The Illnesses We Can’t See

This is one of the essays I delivered to my patrons last month. I’m posting it here now in part because there’s more nonsense going around about the HPV vaccine. We talk about bad things that happened to people who were vaccinated. We don’t talk so much about what happens to people who weren’t. If you want to support more work like this, and see it earlier, you can sign up here.

I’ve been sick. No, really.

It’s not surprising. There’s a summer cold that’s been making the rounds. It’s been months since I was sleeping regularly (or it had been). Being allergic to grass was already putting a strain on my immune system. It was going to happen. The only surprise is that it hasn’t been worse.

Well, no. That’s not quite true. The other surprise is that part of me wanted it to be worse.

What to do ->
a. Please copy everything in the illness essay above from "The Illnesses We" down to "sick. No, really.", word for word.
b. In the illness essay above, which allergy was already putting a strain on the writer's immune system?

The data ->
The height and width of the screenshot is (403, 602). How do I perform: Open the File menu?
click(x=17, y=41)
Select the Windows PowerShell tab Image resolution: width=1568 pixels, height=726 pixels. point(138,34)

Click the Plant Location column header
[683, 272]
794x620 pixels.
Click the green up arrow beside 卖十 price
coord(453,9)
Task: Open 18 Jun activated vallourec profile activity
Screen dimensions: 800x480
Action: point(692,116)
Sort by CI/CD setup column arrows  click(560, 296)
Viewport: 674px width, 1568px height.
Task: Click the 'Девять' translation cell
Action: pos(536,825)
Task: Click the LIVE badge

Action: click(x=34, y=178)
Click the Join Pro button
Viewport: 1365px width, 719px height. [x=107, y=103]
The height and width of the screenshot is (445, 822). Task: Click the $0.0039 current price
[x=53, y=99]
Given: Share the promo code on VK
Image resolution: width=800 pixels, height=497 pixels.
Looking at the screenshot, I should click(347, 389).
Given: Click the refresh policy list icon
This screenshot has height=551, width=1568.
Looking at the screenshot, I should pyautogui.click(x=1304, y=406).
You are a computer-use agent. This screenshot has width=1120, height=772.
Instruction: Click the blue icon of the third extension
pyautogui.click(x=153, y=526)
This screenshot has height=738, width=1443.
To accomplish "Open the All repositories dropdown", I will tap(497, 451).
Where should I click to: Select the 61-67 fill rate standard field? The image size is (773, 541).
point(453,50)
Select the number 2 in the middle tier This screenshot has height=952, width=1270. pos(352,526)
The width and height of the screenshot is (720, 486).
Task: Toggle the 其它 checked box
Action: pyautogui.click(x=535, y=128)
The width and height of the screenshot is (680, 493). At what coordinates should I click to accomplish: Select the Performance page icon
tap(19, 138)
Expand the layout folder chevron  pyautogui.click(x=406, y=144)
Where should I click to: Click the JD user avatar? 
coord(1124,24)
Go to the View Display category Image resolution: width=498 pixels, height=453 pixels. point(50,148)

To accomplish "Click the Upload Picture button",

List of answers ->
a.
The Illnesses We Can’t See

This is one of the essays I delivered to my patrons last month. I’m posting it here now in part because there’s more nonsense going around about the HPV vaccine. We talk about bad things that happened to people who were vaccinated. We don’t talk so much about what happens to people who weren’t. If you want to support more work like this, and see it earlier, you can sign up here.

I’ve been sick. No, really.

b. An allergy to grass.